After months of speculation that New York would phase out rent control, the state’s legislature passed an eleventh hour compromise this past June that kept rent regulation in New York City, giving owners a few concessions.
An existing provision called “luxury decontrol” was expanded slightly, inheritance of rent-controlled apartments among family members was restricted somewhat, and rent escrowing in conflicts became required (the latter may help get rent escrowing in Massachusetts).
But otherwise, the full system of rent control remains. The hoped-for compromise — vacancy decontrol of all units — simply did not happen.
The rhetoric was the same as in Massachusetts: elderly will be out in the streets, New York will lose “diversity.” Lost in the hysteria was the fact that rent control puts an unfair public burden on private citizens.

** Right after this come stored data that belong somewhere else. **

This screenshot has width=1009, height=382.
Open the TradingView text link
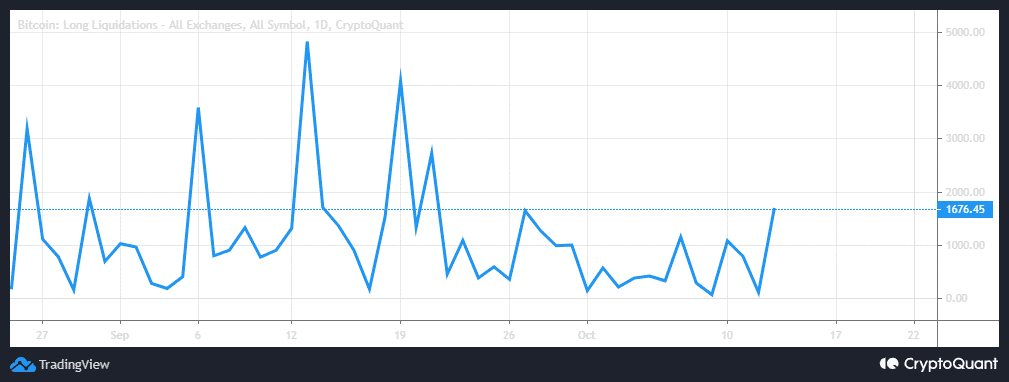(x=74, y=365)
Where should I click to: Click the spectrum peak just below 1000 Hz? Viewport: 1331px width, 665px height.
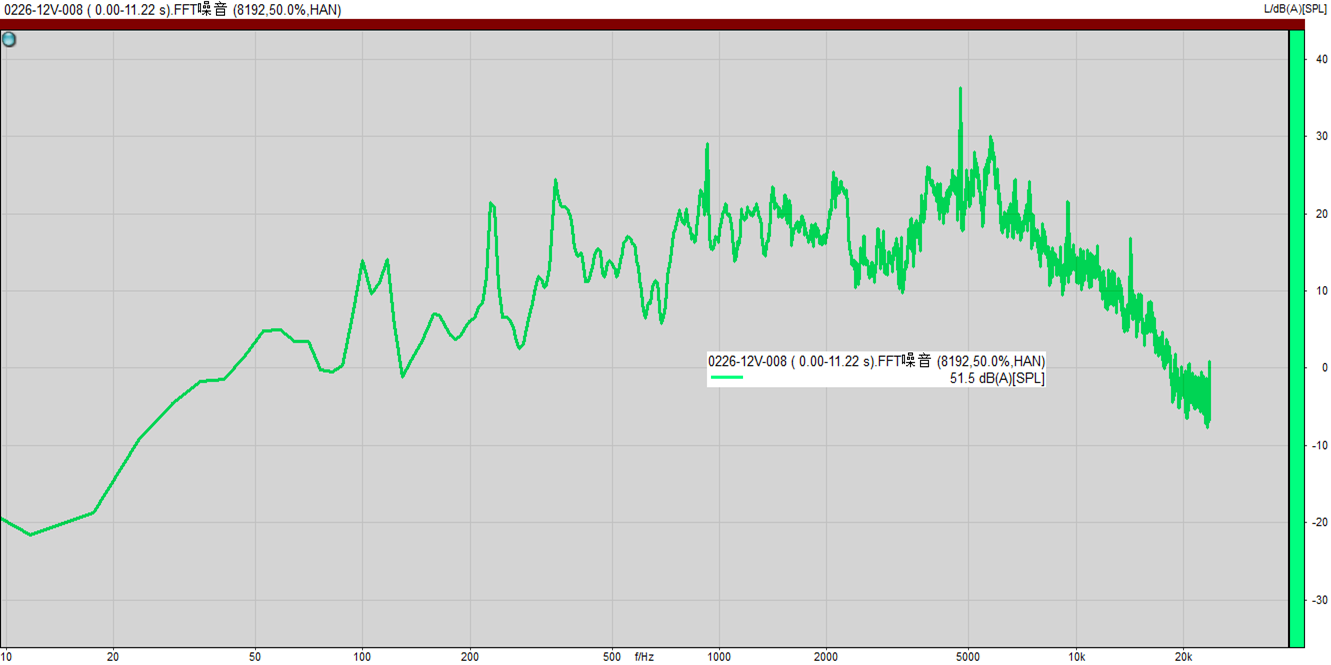707,145
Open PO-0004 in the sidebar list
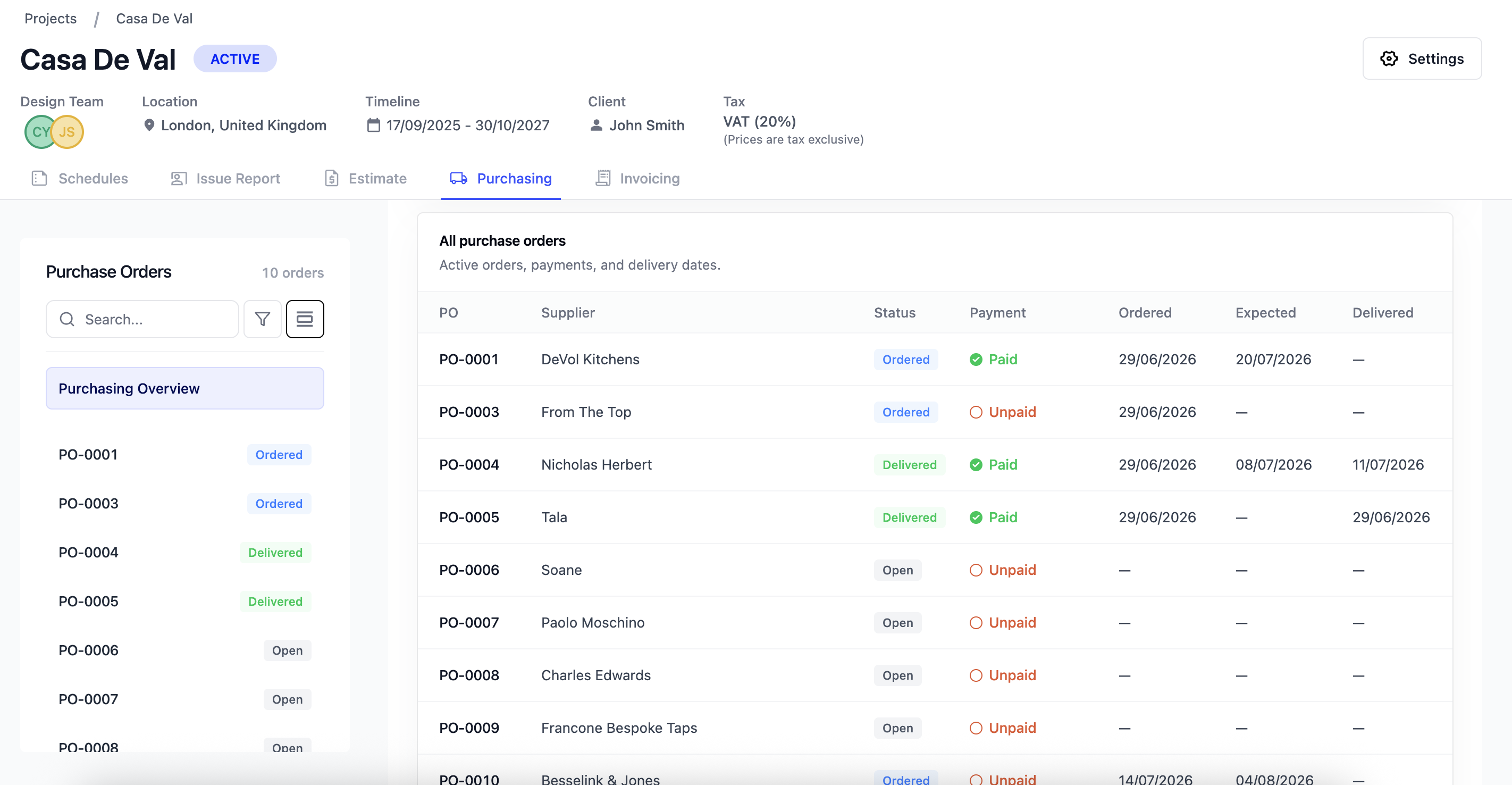 pyautogui.click(x=185, y=553)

Slightly expanding “luxury decontrol” was the only feature of the New York compromise to affect rents. A previous exemption decontrolled all units with rents over $2,000 renting to tenants earning $250,000 annually or more. Under the compromise, the income threshold for decontrol was lowered to $175,000, preserving rent control for vast numbers of tenants who obviously don’t need below-market rents.
The anti-rent control mood of the country, which reached its high mark here in Massachusetts in 1994 with the full removal of rent control, spread to California, which enacted statewide vacancy decontrol beginning in 1998, and then came nearly to a halt in New York. About 22 states have already outlawed rent control, while another two dozen or so still have some sort of rent control.